◆ Aangeleverde tekst

----

Ecologische waterkwaliteitsdoelen

Bescherming en verbetering van de chemische en ecologische waterkwaliteit is een belangrijk doel van het waterbeheer. Diverse wetten, besluiten en regelingen, zoals de Waterwet en het Besluit kwaliteitseisen en monitoring water 2009 (Bkmw 2009), bevatten bepalingen om dit doel te bereiken. De eisen vloeien voort uit diverse Europese richtlijnen. Denk hierbij aan de Kaderrichtlijn Water, de Richtlijn Prioritaire Stoffen en de Grondwaterrichtlijn.

In het Bkmw 2009 zijn milieukwaliteitseisen opgenomen waaraan de kwaliteit van het water in Nederland moet voldoen. Deze doelen zijn voor oppervlaktewaterlichamen onderverdeeld in het behalen van een goede ecologische toestand en een goede chemische toestand. Het gaat hierbij om in het Nationaal of Regionaal Waterplan aangewezen oppervlaktewaterlichamen.

Goede ecologische toestand (GET)

----

◆ Aangeleverde gegevens
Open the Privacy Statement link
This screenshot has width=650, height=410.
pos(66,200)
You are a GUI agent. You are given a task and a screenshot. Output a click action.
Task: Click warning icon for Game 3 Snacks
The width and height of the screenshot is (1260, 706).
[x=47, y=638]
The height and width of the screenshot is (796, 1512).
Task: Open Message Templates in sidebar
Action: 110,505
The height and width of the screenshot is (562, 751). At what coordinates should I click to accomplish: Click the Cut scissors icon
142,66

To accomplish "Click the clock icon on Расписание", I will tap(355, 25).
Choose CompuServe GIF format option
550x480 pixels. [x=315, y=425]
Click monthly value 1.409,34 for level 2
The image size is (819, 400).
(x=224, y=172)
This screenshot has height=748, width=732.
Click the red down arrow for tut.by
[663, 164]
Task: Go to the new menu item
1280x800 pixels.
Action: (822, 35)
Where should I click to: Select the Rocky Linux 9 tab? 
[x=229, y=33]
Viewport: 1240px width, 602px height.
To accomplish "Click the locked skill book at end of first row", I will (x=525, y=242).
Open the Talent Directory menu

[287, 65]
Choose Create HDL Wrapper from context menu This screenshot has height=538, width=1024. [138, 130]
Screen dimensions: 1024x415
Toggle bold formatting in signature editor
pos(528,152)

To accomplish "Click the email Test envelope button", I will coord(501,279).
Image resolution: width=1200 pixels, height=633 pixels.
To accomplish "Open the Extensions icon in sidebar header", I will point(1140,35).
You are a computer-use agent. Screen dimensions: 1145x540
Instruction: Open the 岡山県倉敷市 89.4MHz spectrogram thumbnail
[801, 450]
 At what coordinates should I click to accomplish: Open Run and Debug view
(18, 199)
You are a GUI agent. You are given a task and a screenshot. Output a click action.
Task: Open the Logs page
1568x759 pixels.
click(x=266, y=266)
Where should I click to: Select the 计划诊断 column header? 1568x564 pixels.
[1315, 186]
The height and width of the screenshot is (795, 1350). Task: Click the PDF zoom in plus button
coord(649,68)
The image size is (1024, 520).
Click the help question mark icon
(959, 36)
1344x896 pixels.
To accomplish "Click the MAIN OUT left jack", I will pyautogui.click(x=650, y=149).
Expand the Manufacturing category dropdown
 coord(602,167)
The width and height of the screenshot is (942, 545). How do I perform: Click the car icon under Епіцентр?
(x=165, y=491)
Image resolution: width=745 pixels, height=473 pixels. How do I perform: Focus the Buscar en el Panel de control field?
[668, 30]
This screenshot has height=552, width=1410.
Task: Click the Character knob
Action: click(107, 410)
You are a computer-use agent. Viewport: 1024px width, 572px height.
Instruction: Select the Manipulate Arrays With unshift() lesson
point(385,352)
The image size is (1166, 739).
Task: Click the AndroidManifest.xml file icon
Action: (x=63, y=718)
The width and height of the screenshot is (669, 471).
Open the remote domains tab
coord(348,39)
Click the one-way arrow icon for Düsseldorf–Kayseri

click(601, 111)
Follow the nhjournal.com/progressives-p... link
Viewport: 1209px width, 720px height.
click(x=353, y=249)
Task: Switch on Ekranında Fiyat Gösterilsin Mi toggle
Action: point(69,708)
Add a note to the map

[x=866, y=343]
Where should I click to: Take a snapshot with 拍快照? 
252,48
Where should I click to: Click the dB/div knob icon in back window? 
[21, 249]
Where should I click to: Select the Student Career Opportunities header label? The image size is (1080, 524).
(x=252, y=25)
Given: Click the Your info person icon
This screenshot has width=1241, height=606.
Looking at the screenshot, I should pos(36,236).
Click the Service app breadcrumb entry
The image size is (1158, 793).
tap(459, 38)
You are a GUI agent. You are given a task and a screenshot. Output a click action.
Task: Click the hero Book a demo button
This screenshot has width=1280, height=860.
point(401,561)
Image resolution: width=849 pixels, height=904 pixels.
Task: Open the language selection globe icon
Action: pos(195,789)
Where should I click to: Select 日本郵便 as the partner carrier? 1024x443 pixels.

----

◆ Te doen
1: In welk besluit staan volgens de tekst over waterkwaliteitsdoelen de milieukwaliteitseisen waaraan het water in Nederland moet voldoen?
2: Noem alsjeblieft alle Europese richtlijnen die in de tekst over waterkwaliteitsdoelen worden genoemd.

◆ Resultaten per opdracht
1: In het Besluit kwaliteitseisen en monitoring water 2009 (Bkmw 2009).

2:
- Kaderrichtlijn Water
- Richtlijn Prioritaire Stoffen
- Grondwaterrichtlijn